Prediction is the Biggest Challenge for Biogas Production
Prediction is still the weakest link in biogas production
Ask any anaerobic digestion (AD) operator what keeps them up at night, and the answer probably won’t be “data.” But maybe it should be.
In an industry where margins are tight, subsidies uncertain, and feedstock variability the norm—not the exception—the ability to predict biogas production is the difference between thriving and merely surviving. And yet, prediction is still the weakest link in biogas production.

The complexity we face
Biogas is produced through one of the most complex biological systems used in industrial settings. It’s multi-phase, multi-input, and intensely sensitive to variables like temperature, retention time, nutrient balance, and microbial health. Operators are expected to run these systems smoothly with limited tools, limited time, and limited team capacity.
Compare this to the petrochemical sector: decisions are driven by real-time models, integrated data layers, and decades of structured analytics. In biogas, we still rely far too heavily on gut feel and “what worked last time.” That’s not a strategy—it’s a risk.

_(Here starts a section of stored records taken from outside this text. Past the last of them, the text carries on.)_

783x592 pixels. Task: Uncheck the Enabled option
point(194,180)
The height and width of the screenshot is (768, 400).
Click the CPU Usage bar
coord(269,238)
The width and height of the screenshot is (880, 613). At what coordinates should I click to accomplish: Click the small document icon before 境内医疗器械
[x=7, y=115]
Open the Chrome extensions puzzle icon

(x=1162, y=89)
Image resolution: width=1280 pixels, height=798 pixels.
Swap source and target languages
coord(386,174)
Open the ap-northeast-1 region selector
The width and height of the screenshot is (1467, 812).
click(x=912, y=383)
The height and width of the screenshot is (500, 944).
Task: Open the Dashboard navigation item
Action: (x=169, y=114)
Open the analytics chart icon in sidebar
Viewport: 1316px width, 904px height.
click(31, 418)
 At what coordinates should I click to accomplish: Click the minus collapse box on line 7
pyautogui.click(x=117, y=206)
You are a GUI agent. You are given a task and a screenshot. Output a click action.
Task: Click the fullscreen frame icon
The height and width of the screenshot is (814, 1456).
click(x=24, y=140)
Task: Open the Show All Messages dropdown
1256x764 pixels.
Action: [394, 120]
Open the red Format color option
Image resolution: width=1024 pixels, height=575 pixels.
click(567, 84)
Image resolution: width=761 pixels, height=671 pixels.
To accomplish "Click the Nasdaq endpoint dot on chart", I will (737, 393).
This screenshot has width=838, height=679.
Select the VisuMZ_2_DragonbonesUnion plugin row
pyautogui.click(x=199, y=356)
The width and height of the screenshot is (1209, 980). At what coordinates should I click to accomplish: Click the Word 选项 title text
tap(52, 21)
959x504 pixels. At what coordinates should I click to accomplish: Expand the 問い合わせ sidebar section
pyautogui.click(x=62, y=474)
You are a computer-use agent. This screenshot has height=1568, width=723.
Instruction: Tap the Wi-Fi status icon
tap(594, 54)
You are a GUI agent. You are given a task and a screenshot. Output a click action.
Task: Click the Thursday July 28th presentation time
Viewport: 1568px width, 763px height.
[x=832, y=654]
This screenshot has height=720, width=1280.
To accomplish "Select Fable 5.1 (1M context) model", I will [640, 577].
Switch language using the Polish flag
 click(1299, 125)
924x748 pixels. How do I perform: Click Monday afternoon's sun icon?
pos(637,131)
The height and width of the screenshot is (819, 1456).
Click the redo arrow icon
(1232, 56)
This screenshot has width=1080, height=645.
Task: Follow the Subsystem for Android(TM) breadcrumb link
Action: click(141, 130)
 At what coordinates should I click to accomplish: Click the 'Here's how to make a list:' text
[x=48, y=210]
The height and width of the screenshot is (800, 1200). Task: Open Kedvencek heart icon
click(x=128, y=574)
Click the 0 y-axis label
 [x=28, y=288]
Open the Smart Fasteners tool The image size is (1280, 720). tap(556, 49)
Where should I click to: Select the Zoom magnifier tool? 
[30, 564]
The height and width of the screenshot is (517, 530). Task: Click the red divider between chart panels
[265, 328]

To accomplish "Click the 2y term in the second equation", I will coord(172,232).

A Data-Rich but Insight-Poor Industry
Paradoxically, biogas plants collect plenty of data—SCADA systems, lab reports, feedstock contracts, maintenance logs, market prices. But turning that raw data into something actionable is another story. Most plants don’t have a dedicated analyst, let alone a data science team.
This leaves operators vulnerable. Highly risk-averse decision-making is understandable when your data isn’t helping you see ahead. But the cost is real: overfeeding, underfeeding, unplanned downtime, or missed opportunities in energy trading. At scale, this leads to suboptimal asset performance and over-reliance on subsidies to stay afloat.
What If the Plant Could Think Ahead?
At BiofuelAI, a new spinout from the University of Surrey, we believe prediction is no longer a nice-to-have—it’s the next frontier for operational excellence in biogas.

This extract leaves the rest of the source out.